May 5, 2017 | 9:00 AM

OTTAWA — The Liberal government has set up a showdown with the Senate over whether workers should be required to unionize through a secret ballot.

Labour Minister Patty Hajdu told the Commons on Friday that the government won’t agree to changes to one of the Liberal government’s first pieces of legislation, Bill C-4, that requires workers to sign unionization cards, known as the card check system, instead of holding a secret ballot in order to certify a bargaining unit.

Hajdu said the changes are needed to repair the damage done to labour relations and the union movement.

“What we’re talking about are people — people that work in Canada, people that deserve to work in fair, well-compensated, safe spaces and the union movement is critical to ensuring that happens in our country,” Hajdu said.

The Liberal stance outraged Conservative MPs who argued the Liberals were acting like “tin-pot dictators” in rejecting the idea of a secret ballot and were pandering to the labour movement — claims Hajdu rejected.

“This is not about workers or unions or improving workplace dynamics or re-balancing the scales, this is about taking power away from workers to give it to powerful interest groups that helped elect this government,” said Conservative Pierre Poilievre, who was social development minister when the changes were enacted.

The changes to the union certification rules were contained in a private member’s bill, C-525, passed under the previous Conservative government.
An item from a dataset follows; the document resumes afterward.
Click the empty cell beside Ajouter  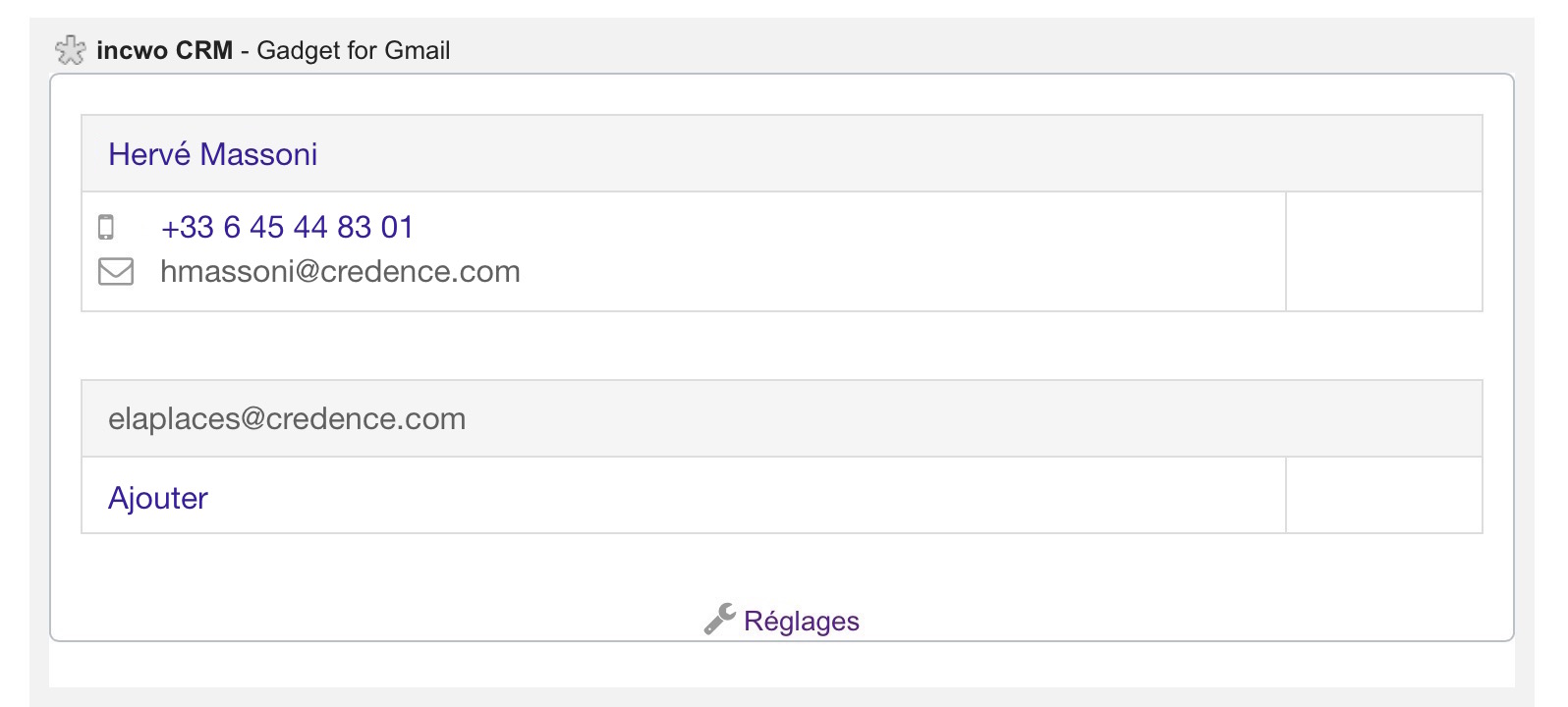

Bill C-4 also ends a requirement that unions publicly post details of their spending approved under a separate private member’s bill.

The upper chamber agreed to an end to the financial reporting requirements, brought in through bill C-377, but voted to keep the secret ballot.

A bill can only become law if the House of Commons and Senate agree on the same wording of a piece of legislation.

Traditionally, the Senate would hold its nose and agree to the will of the Commons, even if MPs disagreed with senators, but it’s unclear whether the Senate will follow tradition as it becomes more independent. That could leave the bill in limbo between the two chambers indefinitely.

The changes to unionization rules would affect the approximately 883,000 workers in federally regulated industries, 200,000 federal government workers, and about 2,500 parliamentary workers.

Supporters of the secret ballot system say it prevents unions from pressuring workers into signing cards, while supporters of the card-check system say it prevents employers from pressuring workers ahead of a vote. Provincially, a secret vote for unionization in the private sector is required by six provinces; two more require it for the provincial public sector.

Between 2004 and 2014, when C-525 was before a Commons committee for study, the industrial relations board dealt with 23 cases involving allegations of intimidation. Only six complaints were upheld: Four were about employer intimidation; the remaining two were situations where two unions were fighting to represent workers and filed complaints against one another.